Tenforde described how his young children naturally explored their surroundings, using fingers and toes with equal dexterity and moving from upright to rolling and back again.
He thinks we quickly lose this ease because almost everything in our lives, including chairs, desks, beds, cars and even cushioned shoes, is designed to create distance between us and the ground. He recommends we counteract this, especially with our footwear: He and his kids go barefoot around the house and wear “minimal” shoes with thin, flexible soles for both sports and everyday living.
According to Tenforde, information we get from the bottoms of our feet (the technical term is plantar neurosensory input) helps us maintain balance. This input, coupled with muscle strength and agility, is essential for generating a “good correctional movement” should we fall. He refers his fall-prone patients to physical therapists who take an integrated, whole-body approach to rehabilitation and don’t just focus on a couple of muscle groups. “It’s about the whole kinetic chain,” he said.

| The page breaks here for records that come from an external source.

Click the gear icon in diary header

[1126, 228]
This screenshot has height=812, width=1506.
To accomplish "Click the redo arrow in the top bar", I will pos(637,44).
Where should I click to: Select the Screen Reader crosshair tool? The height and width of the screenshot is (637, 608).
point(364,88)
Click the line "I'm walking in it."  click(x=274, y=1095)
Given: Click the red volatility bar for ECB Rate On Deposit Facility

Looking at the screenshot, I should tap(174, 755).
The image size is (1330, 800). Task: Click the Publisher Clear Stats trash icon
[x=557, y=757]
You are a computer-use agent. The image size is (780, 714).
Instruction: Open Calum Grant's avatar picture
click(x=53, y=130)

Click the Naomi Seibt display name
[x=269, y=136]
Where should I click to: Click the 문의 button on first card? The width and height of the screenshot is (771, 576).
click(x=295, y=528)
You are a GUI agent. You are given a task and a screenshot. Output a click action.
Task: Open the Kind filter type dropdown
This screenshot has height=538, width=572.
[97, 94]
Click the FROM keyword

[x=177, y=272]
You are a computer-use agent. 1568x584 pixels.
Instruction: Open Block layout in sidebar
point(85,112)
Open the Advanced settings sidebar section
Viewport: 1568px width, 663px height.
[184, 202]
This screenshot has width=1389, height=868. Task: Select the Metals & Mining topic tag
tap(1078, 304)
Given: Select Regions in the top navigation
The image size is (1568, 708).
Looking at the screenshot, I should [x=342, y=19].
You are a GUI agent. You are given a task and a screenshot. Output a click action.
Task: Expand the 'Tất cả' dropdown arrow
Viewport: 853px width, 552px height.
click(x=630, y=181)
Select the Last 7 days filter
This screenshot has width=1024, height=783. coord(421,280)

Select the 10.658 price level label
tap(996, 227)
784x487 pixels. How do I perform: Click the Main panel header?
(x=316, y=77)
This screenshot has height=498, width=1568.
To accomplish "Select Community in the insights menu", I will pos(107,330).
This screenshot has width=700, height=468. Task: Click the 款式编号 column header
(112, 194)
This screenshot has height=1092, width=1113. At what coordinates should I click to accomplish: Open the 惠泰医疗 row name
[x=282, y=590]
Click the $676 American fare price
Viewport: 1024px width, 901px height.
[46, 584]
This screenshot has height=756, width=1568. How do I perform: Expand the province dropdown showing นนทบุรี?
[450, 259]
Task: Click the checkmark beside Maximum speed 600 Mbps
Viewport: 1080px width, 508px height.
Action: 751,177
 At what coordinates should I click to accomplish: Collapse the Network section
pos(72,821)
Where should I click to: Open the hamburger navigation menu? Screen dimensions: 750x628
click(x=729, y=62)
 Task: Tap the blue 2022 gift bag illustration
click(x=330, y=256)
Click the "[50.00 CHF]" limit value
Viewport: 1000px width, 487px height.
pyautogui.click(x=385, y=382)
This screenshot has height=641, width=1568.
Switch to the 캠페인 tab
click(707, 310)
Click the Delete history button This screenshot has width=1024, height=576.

During my conversation with Tenforde, I realized that the same skills that keep me upright could also make me a better faller. Maybe it was not just luck that protected me from major injury that day on the trail! Maybe all that mud sliding and rock hopping over the past couple years had trained me to tumble well. Immediately, my FOF begin to disappear.
The next day, I put on shoes with paper-thin soles and hit the trail. While studies of how these shoes affect balance are contradictory, I appreciated how they improved my gait and made me feel more grounded. (Note: the transition to minimal shoes should be gradual to avoid injury.) Gone was that feeling of impending doom. I welcomed the uneven terrain and slippery stream crossings as a chance to build stability and fall resilience.
I had asked Tenforde if there is a specific age after which he advises patients to stop having an active lifestyle. He answers: “I take your age and subtract it from 100, whatever number I get is the number of years I’m going to help you keep doing what you love to do.” In my case, that’s 47. So, I will continue to practice ukemi and stir my soup with my left hand while standing on one foot. And once I master this, I’ll try learning some new tricks.